* **Selected excerpt**
Exit of three members from ECOWAS: Matters arising

ECOWAS

More than a week ago, the diplomatic restriction occasioned by the successive coups in three West African states of Burkina Faso, Mali and Niger has culminated in the balkanisation of the 49-year old Economic Community of West African States (ECOWAS) with the announcement of the exit of the three countries on account of what the trio sees as ECOWAS mission creep.

The trio accused ECOWAS of being unable to enhance their security and sovereignty while imposing punishing sanctions on their people. According to a joint statement from the three countries, “in more than a decade of the security crisis in the Sahel and the fight against terrorism, ECOWAS has never demonstrated the slightest compassion towards the battered people of Burkina, Mali, and Niger, even provided any significant military, material or financial support to our countries.” In fact, Traore, the Burkina Faso leader, argued that the creation of the regional organisation was for integrating people, promoting development, economy, solidarity and mutual aid, but the organisation had lost those values. In his words, “…with the passage of time, the organisation has lost these values. Today, the facts are clear. For more than a decade, Mali and Niger have been at war with terrorism. And in Burkina Faso, we’ve been at war for almost a decade. We have never received any aid from this organisation.”
  
Burkina Faso suffered its second coup in September 2022 with the ascension to power of Captain Ibrahim Traoré, the 34-year-old head of an artillery unit of the Armed Forces of Burkina Faso. The coup ousted the previous junta leader, Lieutenant Colonel Paul-Henri Sandaogo Gambia. The rationale for the putsch was the deteriorating security situation in the country.

* **Raw data**
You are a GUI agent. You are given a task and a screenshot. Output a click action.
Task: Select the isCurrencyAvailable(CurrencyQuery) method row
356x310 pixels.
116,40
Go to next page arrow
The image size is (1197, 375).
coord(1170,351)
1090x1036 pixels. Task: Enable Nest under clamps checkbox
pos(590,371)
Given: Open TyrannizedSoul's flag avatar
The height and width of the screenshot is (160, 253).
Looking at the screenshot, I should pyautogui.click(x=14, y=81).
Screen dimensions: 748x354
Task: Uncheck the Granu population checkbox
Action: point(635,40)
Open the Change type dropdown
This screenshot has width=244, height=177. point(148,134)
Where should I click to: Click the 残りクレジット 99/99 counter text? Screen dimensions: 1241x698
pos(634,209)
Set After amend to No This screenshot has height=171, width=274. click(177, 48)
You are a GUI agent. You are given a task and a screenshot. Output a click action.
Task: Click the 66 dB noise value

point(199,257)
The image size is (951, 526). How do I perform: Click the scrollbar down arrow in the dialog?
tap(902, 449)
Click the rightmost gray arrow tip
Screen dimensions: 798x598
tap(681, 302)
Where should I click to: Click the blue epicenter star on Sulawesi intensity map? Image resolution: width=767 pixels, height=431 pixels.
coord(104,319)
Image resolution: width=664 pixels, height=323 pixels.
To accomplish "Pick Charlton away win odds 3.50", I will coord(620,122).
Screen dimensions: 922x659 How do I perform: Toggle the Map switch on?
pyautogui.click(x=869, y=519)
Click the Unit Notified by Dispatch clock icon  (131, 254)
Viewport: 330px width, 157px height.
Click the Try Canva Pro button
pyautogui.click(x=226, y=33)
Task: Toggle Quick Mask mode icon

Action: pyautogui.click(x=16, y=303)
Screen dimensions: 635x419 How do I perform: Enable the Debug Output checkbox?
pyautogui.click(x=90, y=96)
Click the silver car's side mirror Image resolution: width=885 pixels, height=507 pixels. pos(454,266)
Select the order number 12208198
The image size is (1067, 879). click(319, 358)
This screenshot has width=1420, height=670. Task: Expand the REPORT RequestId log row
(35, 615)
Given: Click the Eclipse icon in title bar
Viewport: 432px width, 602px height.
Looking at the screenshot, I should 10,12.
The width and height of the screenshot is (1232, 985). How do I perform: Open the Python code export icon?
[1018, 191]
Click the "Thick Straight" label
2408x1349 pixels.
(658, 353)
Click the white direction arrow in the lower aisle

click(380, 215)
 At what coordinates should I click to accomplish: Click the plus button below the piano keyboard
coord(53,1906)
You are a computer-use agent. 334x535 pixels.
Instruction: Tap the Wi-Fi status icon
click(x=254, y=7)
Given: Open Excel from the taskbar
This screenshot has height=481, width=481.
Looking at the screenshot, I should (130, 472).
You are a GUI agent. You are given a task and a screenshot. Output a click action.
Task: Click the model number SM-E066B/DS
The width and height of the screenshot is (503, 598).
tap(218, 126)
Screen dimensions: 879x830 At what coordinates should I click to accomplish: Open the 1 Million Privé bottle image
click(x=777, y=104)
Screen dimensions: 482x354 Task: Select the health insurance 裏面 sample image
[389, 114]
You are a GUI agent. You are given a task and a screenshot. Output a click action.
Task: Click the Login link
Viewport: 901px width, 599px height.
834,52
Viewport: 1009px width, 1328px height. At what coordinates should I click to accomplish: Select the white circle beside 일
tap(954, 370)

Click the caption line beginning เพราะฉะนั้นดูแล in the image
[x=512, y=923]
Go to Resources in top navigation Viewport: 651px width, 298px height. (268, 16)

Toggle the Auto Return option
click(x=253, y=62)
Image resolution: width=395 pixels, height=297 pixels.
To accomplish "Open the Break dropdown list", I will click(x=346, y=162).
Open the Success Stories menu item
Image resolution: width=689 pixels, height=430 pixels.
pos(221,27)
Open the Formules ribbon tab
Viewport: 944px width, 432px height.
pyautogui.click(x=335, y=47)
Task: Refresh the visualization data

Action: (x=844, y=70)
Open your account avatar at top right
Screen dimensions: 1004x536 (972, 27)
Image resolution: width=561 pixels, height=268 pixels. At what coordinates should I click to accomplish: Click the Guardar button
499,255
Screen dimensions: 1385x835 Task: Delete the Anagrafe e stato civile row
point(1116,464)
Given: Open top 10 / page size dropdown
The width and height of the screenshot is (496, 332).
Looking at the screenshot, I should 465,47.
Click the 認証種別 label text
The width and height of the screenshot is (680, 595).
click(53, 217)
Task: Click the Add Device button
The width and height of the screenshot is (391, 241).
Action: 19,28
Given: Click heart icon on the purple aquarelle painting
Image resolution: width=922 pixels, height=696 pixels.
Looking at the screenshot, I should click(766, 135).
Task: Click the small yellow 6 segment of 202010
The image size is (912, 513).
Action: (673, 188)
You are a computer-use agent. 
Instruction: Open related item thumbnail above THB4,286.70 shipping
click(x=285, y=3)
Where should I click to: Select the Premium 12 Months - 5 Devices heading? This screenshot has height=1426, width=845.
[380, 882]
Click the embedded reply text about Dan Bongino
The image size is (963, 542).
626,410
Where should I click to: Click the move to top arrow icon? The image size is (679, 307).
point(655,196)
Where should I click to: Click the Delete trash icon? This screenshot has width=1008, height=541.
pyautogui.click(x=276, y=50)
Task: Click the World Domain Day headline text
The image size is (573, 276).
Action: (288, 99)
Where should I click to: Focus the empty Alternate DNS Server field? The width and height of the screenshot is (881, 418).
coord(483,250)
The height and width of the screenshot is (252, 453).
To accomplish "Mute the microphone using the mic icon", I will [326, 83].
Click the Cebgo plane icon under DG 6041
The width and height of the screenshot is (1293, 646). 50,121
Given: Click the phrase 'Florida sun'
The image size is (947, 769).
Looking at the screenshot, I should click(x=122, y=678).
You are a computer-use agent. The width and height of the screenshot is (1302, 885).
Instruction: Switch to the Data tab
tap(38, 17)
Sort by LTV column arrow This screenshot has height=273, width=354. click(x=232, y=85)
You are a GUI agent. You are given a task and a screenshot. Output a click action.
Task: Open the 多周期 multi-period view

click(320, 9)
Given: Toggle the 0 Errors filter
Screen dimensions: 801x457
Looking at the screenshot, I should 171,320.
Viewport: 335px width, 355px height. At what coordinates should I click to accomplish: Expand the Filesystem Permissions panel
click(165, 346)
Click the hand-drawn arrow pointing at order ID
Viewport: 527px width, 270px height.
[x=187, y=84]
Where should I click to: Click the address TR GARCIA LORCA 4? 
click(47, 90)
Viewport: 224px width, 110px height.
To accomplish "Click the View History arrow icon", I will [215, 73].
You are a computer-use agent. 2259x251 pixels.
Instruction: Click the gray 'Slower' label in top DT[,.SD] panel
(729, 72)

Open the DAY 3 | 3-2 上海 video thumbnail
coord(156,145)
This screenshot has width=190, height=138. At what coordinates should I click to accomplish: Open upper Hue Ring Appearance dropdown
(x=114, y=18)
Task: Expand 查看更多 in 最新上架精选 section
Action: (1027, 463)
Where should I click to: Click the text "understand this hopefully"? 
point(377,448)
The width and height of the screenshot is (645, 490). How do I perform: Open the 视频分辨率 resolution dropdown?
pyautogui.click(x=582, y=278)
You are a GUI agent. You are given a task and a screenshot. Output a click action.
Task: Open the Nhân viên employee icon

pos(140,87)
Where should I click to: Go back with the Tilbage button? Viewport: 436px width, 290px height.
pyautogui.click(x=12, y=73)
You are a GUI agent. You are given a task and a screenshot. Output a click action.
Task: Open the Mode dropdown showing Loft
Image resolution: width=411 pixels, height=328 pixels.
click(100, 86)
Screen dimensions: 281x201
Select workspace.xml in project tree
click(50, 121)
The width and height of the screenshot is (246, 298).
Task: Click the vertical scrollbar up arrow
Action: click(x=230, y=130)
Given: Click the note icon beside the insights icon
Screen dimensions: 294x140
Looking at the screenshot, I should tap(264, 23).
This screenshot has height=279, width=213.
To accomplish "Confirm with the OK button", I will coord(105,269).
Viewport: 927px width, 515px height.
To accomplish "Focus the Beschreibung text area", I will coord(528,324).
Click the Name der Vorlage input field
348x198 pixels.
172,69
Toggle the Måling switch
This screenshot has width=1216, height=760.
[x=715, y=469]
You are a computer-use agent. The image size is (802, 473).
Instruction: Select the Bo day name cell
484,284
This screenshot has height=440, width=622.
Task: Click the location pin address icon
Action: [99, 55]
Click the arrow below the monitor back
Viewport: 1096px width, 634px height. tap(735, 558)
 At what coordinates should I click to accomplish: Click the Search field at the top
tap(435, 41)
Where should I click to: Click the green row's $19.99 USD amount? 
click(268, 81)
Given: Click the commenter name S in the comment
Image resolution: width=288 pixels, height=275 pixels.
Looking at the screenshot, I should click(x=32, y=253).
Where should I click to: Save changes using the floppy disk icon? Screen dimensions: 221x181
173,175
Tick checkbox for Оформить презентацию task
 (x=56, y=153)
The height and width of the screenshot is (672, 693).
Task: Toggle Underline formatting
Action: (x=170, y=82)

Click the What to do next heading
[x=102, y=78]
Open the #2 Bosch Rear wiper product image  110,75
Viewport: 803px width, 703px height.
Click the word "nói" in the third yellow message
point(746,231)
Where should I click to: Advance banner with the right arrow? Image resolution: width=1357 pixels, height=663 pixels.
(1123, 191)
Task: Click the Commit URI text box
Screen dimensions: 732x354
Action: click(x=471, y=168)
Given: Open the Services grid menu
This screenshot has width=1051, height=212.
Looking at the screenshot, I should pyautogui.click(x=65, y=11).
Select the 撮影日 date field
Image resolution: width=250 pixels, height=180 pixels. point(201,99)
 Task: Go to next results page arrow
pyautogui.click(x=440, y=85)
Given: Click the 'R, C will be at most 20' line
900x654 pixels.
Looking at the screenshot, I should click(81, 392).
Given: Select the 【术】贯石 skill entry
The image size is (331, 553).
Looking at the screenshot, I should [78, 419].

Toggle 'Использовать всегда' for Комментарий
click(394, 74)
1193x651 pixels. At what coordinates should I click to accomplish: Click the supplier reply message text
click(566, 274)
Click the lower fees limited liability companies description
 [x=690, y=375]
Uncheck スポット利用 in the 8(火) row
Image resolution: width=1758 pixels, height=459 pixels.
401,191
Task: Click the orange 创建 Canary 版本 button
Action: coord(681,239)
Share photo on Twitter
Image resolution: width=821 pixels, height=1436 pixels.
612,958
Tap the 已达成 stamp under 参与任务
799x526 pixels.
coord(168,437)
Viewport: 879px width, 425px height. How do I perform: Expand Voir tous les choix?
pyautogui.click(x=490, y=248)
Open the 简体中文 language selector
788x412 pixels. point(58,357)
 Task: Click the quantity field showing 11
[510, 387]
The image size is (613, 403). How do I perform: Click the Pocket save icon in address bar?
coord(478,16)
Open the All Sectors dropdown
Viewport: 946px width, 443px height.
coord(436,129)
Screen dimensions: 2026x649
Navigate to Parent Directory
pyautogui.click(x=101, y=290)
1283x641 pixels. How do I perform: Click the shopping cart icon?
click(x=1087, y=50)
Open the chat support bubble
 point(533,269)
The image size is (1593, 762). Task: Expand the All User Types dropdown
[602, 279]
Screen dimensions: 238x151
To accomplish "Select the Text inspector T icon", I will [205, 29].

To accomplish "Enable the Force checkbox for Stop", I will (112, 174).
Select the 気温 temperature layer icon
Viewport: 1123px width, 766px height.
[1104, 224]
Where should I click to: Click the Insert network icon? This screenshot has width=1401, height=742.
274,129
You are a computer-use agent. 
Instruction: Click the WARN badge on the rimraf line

* **Required work**
List the countries that the article on the exit from ECOWAS names as announcing their departure from the organisation.

* **Response area**
Burkina Faso, Mali, Niger